The budget plan for 2019/20 includes reducing officer numbers to 16,834, excluding the 400 Brexit officers, to cut the deficit.

Mr Livingstone said “significant progress” was being made to improve efficiency and save money, but he warned that the three-year financial plan agreed by the SPA last year requires a further reduction of 350 officers next year to be on course to eliminate the deficit by the end of 2020/21.

He told the SPA: “The truth is, our current workforce numbers are not sustainable against the allocated budget we have. I identify three basic options for policing in Scotland going forward. We either maintain the workforce with no increase in funding, but clearly an increasing deficit that will not give us the sustainable, stable base that we seek. We reduce the workforce to eliminate the deficit, which would be a challenge given the significant operational demands that we face in the short to medium term. Or we are successful in securing additional funding.”

Following Mr Livingstone’s evidence, SPA chair Susan Deacon made a motion for urgent talks between the board, Police Scotland and the Scottish government to discuss potential funding.

A spokesperson for the Scottish government said: “Ministers have been clear that any potential future reductions in officer numbers must be offset by demonstrable increases in operational capacity, through service transformation, and we asked Her Majesty’s Inspectorate of Constabulary in Scotland to work with the SPA and Police Scotland to ensure rigorous monitoring of this and of the Policing 2026 programme, including workforce numbers assurance.”

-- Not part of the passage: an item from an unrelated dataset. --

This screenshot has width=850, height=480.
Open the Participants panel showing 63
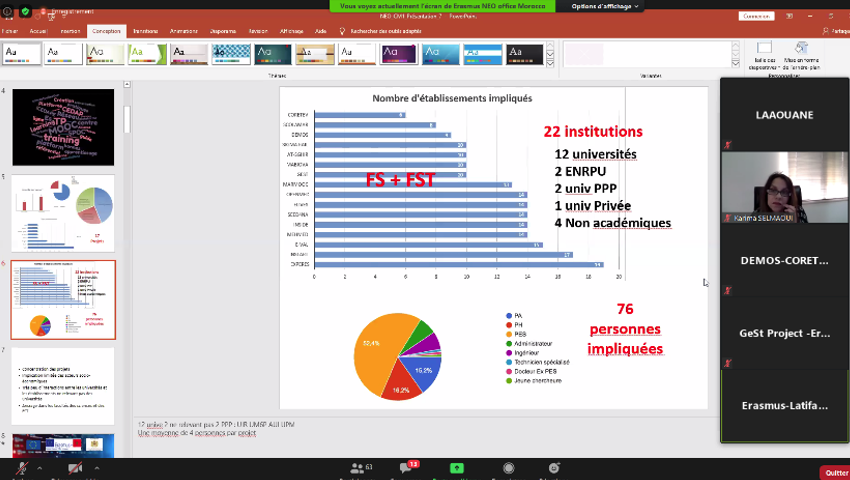(x=358, y=468)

They added: “Annual funding for Police Scotland is now more than £1.2 billion. While the detailed balance of officers, specialists and other police staff is a matter for the chief constable, officer numbers in Scotland remain significantly above 2007 levels – in contrast to a drop of almost 19,000 officers in England and Wales.”

The possible cuts come at a time when Police Scotland officers find themselves facing significantly higher levels of violence. Figures released this month show assaults on officers had hit a five-year high with more than 1,600 attacked in just three months. The number of assaults on officers between April and June 2019 was ten per cent higher than during the same period last year.

Calum Steele, general secretary of the Scottish Police Federation, said officers were regularly being targeted by armed individuals.

“These figures simply tell us what police officers have known for some time – that is that instances and levels of violence they face is increasing and doing so exponentially,” he said. “As more police officers are assaulted, the levels of the injuries they sustain are also increasing in severity.”

Deputy Chief Constable Fiona Taylor added: “Our officers find themselves dealing with dangerous situations on a daily basis to protect the people and communities we serve and are trained to a high level to deal with violent and confrontational situations. But being assaulted is not simply part of the job.

“Police Scotland has a legal and a moral duty to ensure the health, safety and welfare of our people. We are considering new ways, including taking learning from elsewhere in the UK, to ensure we provide the best support to our people.”